Set exercise> Can you write the next part of the film-interview roundup below (Shepard, Roth and Coppola), starting right after its last line?

Document passage>
________________

Richard Shepard on Test Screenings

I met up with writer-director Richard Shepard
at a hotel bar maybe six weeks back to talk about the spry, post-war, investigatory
caper flick The Hunting Party
— currently getting a half-hearted release shaft job from the Weinstein Company — and
while he touched on the phenomenon of test screenings in this separate tidbit, he also talked more directly about their merit, even
to filmmakers who trade in varying tonalities. To wit:

“Test screenings can go horribly wrong. If the studio
listens to every inane comment then you’re screwed,” Shepard relates
. “If
you’re spending $100 million and making an action movie, then you want to reach
the biggest possible audience you can. But if you’re making an under-$20
million movie that mixes… this and that, it’s a particular type of movie, and
if you try to steer it to everyone, it’s going to fail. There’s a
nerve-wracking element if the studio is listening to the notes in a manifestly
different way than the filmmaker is, but as a filmmaker if you listen to what
real people have to say about your movie, it can be really helpful
. It can help
clear up confusion, you can tighten the movie. You can see a scene hundreds of
times in an editing room and think that it’s fine, and then you see it in front
of an audience and you can just feel that people are a little bored. …Sometimes
you have to say, ‘I have to be bored there, because I can’t cut anything out of
it.’ At a certain point, especially if you’re making a movie that mixes tones,
you’re never going to please everyone
— the best thing that you could hope for
in those test screenings is to please yourself by making the best movie that
you can.”

Tim Roth Says Something About The Incredible Hulk

At a press day on Friday chatting up his turn in Francis Ford Coppola‘s Youth Without Youth, Tim Roth also found time to briefly mention The Incredible Hulk, in which he plays heavy Emil Blonsky opposite Edward Norton, for director Louis Leterrier.

“It’s fun, it’s a kids’ movie,” says Roth nonchalantly, with a smile and wave of the hand. “I did it for my kids, it’s really good fun. We’re still shooting it, so that’s why I can’t talk about all of it. I know when actors say, ‘It’s fun,’ it’s usually just bullshit for journalists, but it really is — I mean, I’m running around going ‘Grrrrr…’ with guns. Hopefully my kids think I’m going to be cool when they see it.” The Incredible Hulk is slated for release next summer, June 13, from Universal.

Francis Ford Coppola on Tetro

Chatting with Francis Ford Coppola at a press day today for Youth Without Youth, the legendary filmmaker also talked some about his next project behind the camera, Tetro. “It’s the name of a character. It’s very personal, kind of my Tennessee
Williams period,” he says. “I want to make a passionate story about brothers and
fathers and all of that different tumult that I’ve seen at different
times in my life — a little bit stuff I’ve seen in my family, but it’s
totally fictional.”

Confirming the casting of Matt Dillon and Maribel Verdu, Coppola also says that Javier Bardem’s role is “not that big,” and that the film — previously scheduled to start shooting next month — will now begin lensing in Buenos Aires immediately after Christmas. “I’ve used Youth Without Youth
as a crutch to get into a world of personal filmmaking, where I’m not
subject to the notes of studios. I get the notes from my colleagues,”

________________

(Some records)
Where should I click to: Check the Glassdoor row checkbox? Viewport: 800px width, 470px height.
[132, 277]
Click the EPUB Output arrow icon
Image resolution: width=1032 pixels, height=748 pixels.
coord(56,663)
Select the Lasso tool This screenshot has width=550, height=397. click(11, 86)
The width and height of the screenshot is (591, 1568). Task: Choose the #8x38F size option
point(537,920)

________________

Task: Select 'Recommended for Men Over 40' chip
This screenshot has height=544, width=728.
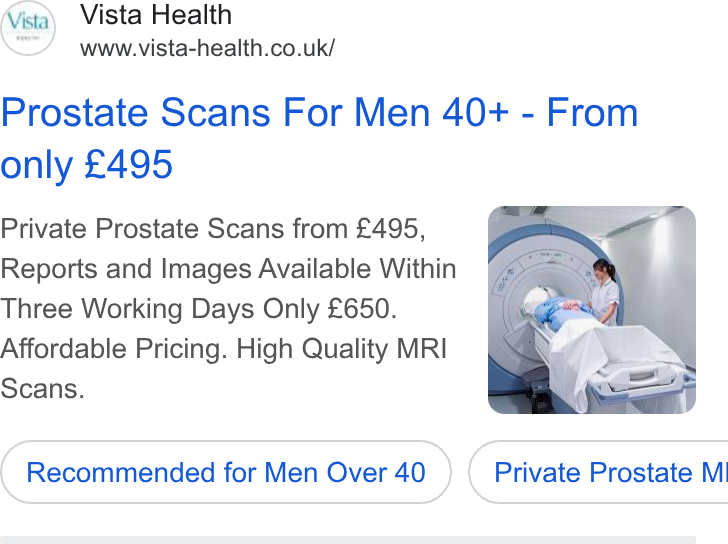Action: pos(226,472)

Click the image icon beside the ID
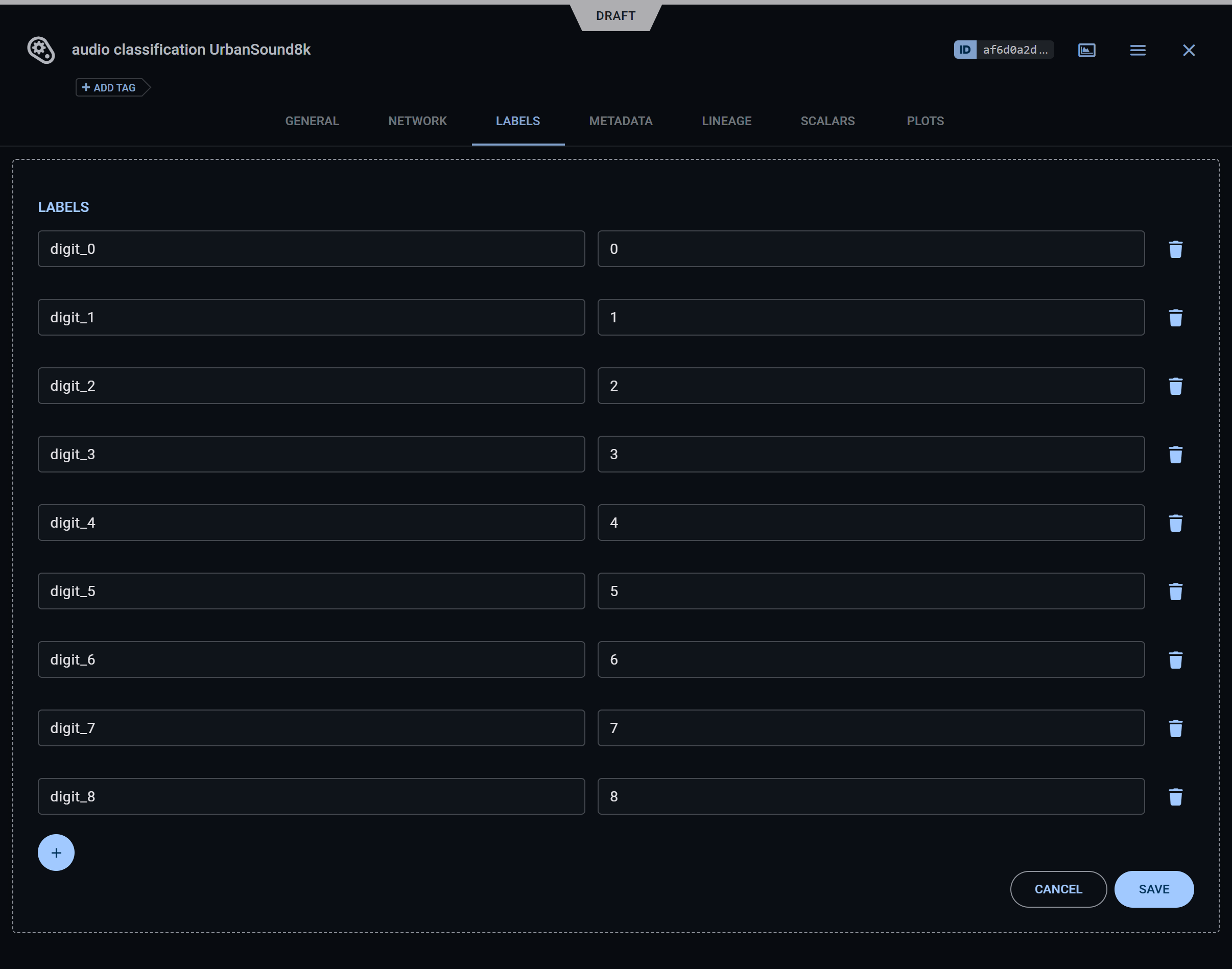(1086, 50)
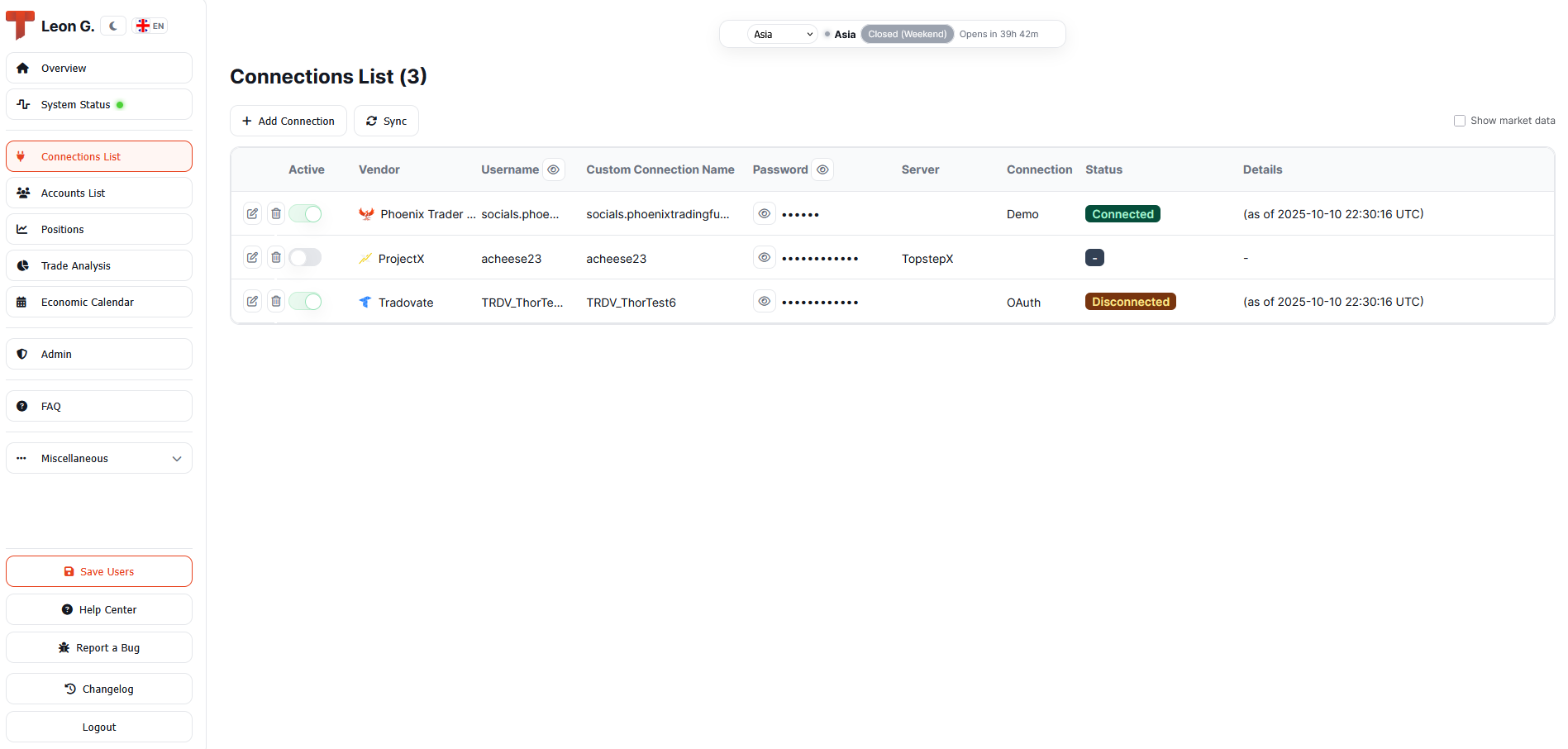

________________

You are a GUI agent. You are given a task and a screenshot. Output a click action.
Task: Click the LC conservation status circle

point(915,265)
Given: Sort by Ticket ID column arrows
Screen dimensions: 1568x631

________________

Answer below>
says Coppola. “It’s not that I don’t want notes — I do. But I don’t
want too many notes, to (the point) that they start contradicting themselves, or that
they start turning it into one of the typical movies that comes out
every Friday.” If Youth Without Youth is any indication of his new direction, Coppola needn’t worry about that.

Michael Caine on The Dark Knight

While recently chatting up Sleuth, Michael Caine also found time to touch upon The Dark Knight, Christopher Nolan’s highly anticipated sequel to Batman Begins. “I’ve seen all the Batman (movies), and I think by a long way Christian is the best Batman I’ve ever seen,” says Caine. “He’s certainly the best actor — a wonderful actor, as he’s proven in Yuma now,
and (even) The Machinist.”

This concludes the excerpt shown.